* TASK PROMPT
All of the data must be output without alteration.

DATA FOR REVIEW below:

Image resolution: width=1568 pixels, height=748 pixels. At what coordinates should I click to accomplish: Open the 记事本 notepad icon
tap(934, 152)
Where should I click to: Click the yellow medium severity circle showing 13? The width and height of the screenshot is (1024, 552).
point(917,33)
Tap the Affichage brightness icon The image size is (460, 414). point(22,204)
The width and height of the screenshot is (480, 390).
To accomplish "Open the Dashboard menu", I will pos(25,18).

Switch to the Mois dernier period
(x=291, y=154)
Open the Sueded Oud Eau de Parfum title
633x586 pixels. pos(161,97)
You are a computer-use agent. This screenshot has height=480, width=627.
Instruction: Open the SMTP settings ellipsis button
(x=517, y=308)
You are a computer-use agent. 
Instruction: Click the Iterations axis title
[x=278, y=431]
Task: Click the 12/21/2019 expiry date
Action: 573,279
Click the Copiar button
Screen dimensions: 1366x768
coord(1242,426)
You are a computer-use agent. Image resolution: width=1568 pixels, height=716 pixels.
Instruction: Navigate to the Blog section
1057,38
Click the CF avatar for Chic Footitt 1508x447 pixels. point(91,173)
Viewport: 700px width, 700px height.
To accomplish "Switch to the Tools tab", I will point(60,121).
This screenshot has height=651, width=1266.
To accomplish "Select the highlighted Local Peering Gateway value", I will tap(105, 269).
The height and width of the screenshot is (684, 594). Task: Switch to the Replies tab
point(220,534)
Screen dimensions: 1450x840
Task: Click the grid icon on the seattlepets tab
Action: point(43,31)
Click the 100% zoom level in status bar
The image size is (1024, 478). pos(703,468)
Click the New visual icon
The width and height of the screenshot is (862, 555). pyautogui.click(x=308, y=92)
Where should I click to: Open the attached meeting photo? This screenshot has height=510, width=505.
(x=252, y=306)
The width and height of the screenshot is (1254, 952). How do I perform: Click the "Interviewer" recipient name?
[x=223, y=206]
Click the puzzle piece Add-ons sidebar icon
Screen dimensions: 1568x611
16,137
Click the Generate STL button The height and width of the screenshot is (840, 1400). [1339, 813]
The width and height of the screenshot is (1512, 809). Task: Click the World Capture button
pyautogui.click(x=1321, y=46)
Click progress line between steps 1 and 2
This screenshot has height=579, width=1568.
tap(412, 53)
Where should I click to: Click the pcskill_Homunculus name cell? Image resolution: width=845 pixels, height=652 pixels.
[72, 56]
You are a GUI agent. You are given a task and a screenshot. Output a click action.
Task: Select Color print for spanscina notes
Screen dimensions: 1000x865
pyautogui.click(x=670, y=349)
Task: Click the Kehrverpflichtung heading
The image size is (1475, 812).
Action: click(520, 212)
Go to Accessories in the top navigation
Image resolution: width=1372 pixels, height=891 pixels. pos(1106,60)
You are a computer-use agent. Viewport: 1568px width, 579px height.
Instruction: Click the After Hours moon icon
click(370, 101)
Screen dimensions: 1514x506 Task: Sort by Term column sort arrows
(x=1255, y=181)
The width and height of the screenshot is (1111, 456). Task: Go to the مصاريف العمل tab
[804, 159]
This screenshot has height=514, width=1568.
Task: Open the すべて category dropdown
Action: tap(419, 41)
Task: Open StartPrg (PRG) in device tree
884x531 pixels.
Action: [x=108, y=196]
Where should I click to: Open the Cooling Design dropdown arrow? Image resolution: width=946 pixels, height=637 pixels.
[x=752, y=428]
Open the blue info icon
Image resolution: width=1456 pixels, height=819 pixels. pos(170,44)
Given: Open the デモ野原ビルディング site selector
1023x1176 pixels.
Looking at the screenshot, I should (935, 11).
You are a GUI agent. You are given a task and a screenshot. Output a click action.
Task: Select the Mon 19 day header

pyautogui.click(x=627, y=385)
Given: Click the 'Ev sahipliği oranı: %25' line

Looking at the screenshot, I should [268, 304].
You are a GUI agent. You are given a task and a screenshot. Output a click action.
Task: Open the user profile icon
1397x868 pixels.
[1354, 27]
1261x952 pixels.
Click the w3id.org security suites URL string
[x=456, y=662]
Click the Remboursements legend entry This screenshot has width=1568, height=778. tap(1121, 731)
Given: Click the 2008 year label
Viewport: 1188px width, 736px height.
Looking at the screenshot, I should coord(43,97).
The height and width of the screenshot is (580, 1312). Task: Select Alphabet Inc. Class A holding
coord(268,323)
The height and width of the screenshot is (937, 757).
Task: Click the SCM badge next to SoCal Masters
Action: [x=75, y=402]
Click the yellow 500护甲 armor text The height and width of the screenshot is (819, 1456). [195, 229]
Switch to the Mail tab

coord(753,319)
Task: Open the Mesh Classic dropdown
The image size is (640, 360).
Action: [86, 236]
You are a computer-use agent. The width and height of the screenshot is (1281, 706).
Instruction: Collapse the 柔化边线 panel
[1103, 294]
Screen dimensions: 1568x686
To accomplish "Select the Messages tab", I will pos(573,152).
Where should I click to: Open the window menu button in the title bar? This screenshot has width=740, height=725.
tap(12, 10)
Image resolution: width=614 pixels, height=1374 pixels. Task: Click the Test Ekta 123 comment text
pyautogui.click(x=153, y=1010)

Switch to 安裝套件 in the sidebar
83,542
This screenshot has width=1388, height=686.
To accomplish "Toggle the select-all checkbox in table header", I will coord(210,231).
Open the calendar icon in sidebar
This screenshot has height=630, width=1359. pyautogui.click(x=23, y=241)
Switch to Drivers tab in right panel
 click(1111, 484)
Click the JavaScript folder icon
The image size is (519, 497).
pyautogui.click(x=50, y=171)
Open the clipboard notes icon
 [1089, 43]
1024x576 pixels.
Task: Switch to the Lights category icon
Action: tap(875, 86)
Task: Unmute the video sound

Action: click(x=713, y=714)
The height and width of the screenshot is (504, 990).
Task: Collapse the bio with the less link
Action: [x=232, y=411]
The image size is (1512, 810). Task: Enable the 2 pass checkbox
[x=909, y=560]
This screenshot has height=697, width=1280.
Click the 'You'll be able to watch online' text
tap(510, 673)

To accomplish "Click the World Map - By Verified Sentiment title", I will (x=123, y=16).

End of DATA FOR REVIEW.

* TASK RESULT
Image resolution: width=1568 pixels, height=748 pixels. At what coordinates should I click to accomplish: Open the 记事本 notepad icon
tap(934, 152)
Where should I click to: Click the yellow medium severity circle showing 13? The width and height of the screenshot is (1024, 552).
point(917,33)
Tap the Affichage brightness icon The image size is (460, 414). point(22,204)
The width and height of the screenshot is (480, 390).
To accomplish "Open the Dashboard menu", I will pos(25,18).

Switch to the Mois dernier period
(x=291, y=154)
Open the Sueded Oud Eau de Parfum title
633x586 pixels. pos(161,97)
You are a computer-use agent. This screenshot has height=480, width=627.
Instruction: Open the SMTP settings ellipsis button
(x=517, y=308)
You are a computer-use agent. 
Instruction: Click the Iterations axis title
[x=278, y=431]
Task: Click the 12/21/2019 expiry date
Action: 573,279
Click the Copiar button
Screen dimensions: 1366x768
coord(1242,426)
You are a computer-use agent. Image resolution: width=1568 pixels, height=716 pixels.
Instruction: Navigate to the Blog section
1057,38
Click the CF avatar for Chic Footitt 1508x447 pixels. point(91,173)
Viewport: 700px width, 700px height.
To accomplish "Switch to the Tools tab", I will point(60,121).
This screenshot has height=651, width=1266.
To accomplish "Select the highlighted Local Peering Gateway value", I will tap(105, 269).
The height and width of the screenshot is (684, 594). Task: Switch to the Replies tab
point(220,534)
Screen dimensions: 1450x840
Task: Click the grid icon on the seattlepets tab
Action: point(43,31)
Click the 100% zoom level in status bar
The image size is (1024, 478). pos(703,468)
Click the New visual icon
The width and height of the screenshot is (862, 555). pyautogui.click(x=308, y=92)
Where should I click to: Open the attached meeting photo? This screenshot has height=510, width=505.
(x=252, y=306)
The width and height of the screenshot is (1254, 952). How do I perform: Click the "Interviewer" recipient name?
[x=223, y=206]
Click the puzzle piece Add-ons sidebar icon
Screen dimensions: 1568x611
16,137
Click the Generate STL button The height and width of the screenshot is (840, 1400). [1339, 813]
The width and height of the screenshot is (1512, 809). Task: Click the World Capture button
pyautogui.click(x=1321, y=46)
Click progress line between steps 1 and 2
This screenshot has height=579, width=1568.
tap(412, 53)
Where should I click to: Click the pcskill_Homunculus name cell? Image resolution: width=845 pixels, height=652 pixels.
[72, 56]
You are a GUI agent. You are given a task and a screenshot. Output a click action.
Task: Select Color print for spanscina notes
Screen dimensions: 1000x865
pyautogui.click(x=670, y=349)
Task: Click the Kehrverpflichtung heading
The image size is (1475, 812).
Action: click(520, 212)
Go to Accessories in the top navigation
Image resolution: width=1372 pixels, height=891 pixels. pos(1106,60)
You are a computer-use agent. Viewport: 1568px width, 579px height.
Instruction: Click the After Hours moon icon
click(370, 101)
Screen dimensions: 1514x506 Task: Sort by Term column sort arrows
(x=1255, y=181)
The width and height of the screenshot is (1111, 456). Task: Go to the مصاريف العمل tab
[804, 159]
This screenshot has height=514, width=1568.
Task: Open the すべて category dropdown
Action: tap(419, 41)
Task: Open StartPrg (PRG) in device tree
884x531 pixels.
Action: [x=108, y=196]
Where should I click to: Open the Cooling Design dropdown arrow? Image resolution: width=946 pixels, height=637 pixels.
[x=752, y=428]
Open the blue info icon
Image resolution: width=1456 pixels, height=819 pixels. pos(170,44)
Given: Open the デモ野原ビルディング site selector
1023x1176 pixels.
Looking at the screenshot, I should (935, 11).
You are a GUI agent. You are given a task and a screenshot. Output a click action.
Task: Select the Mon 19 day header

pyautogui.click(x=627, y=385)
Given: Click the 'Ev sahipliği oranı: %25' line

Looking at the screenshot, I should [268, 304].
You are a GUI agent. You are given a task and a screenshot. Output a click action.
Task: Open the user profile icon
1397x868 pixels.
[1354, 27]
1261x952 pixels.
Click the w3id.org security suites URL string
[x=456, y=662]
Click the Remboursements legend entry This screenshot has width=1568, height=778. tap(1121, 731)
Given: Click the 2008 year label
Viewport: 1188px width, 736px height.
Looking at the screenshot, I should coord(43,97).
The height and width of the screenshot is (580, 1312). Task: Select Alphabet Inc. Class A holding
coord(268,323)
The height and width of the screenshot is (937, 757).
Task: Click the SCM badge next to SoCal Masters
Action: [x=75, y=402]
Click the yellow 500护甲 armor text The height and width of the screenshot is (819, 1456). [195, 229]
Switch to the Mail tab

coord(753,319)
Task: Open the Mesh Classic dropdown
The image size is (640, 360).
Action: [86, 236]
You are a computer-use agent. The width and height of the screenshot is (1281, 706).
Instruction: Collapse the 柔化边线 panel
[1103, 294]
Screen dimensions: 1568x686
To accomplish "Select the Messages tab", I will pos(573,152).
Where should I click to: Open the window menu button in the title bar? This screenshot has width=740, height=725.
tap(12, 10)
Image resolution: width=614 pixels, height=1374 pixels. Task: Click the Test Ekta 123 comment text
pyautogui.click(x=153, y=1010)

Switch to 安裝套件 in the sidebar
83,542
This screenshot has width=1388, height=686.
To accomplish "Toggle the select-all checkbox in table header", I will coord(210,231).
Open the calendar icon in sidebar
This screenshot has height=630, width=1359. pyautogui.click(x=23, y=241)
Switch to Drivers tab in right panel
 click(1111, 484)
Click the JavaScript folder icon
The image size is (519, 497).
pyautogui.click(x=50, y=171)
Open the clipboard notes icon
 [1089, 43]
1024x576 pixels.
Task: Switch to the Lights category icon
Action: tap(875, 86)
Task: Unmute the video sound

Action: click(x=713, y=714)
The height and width of the screenshot is (504, 990).
Task: Collapse the bio with the less link
Action: [x=232, y=411]
The image size is (1512, 810). Task: Enable the 2 pass checkbox
[x=909, y=560]
This screenshot has height=697, width=1280.
Click the 'You'll be able to watch online' text
tap(510, 673)

To accomplish "Click the World Map - By Verified Sentiment title", I will (x=123, y=16).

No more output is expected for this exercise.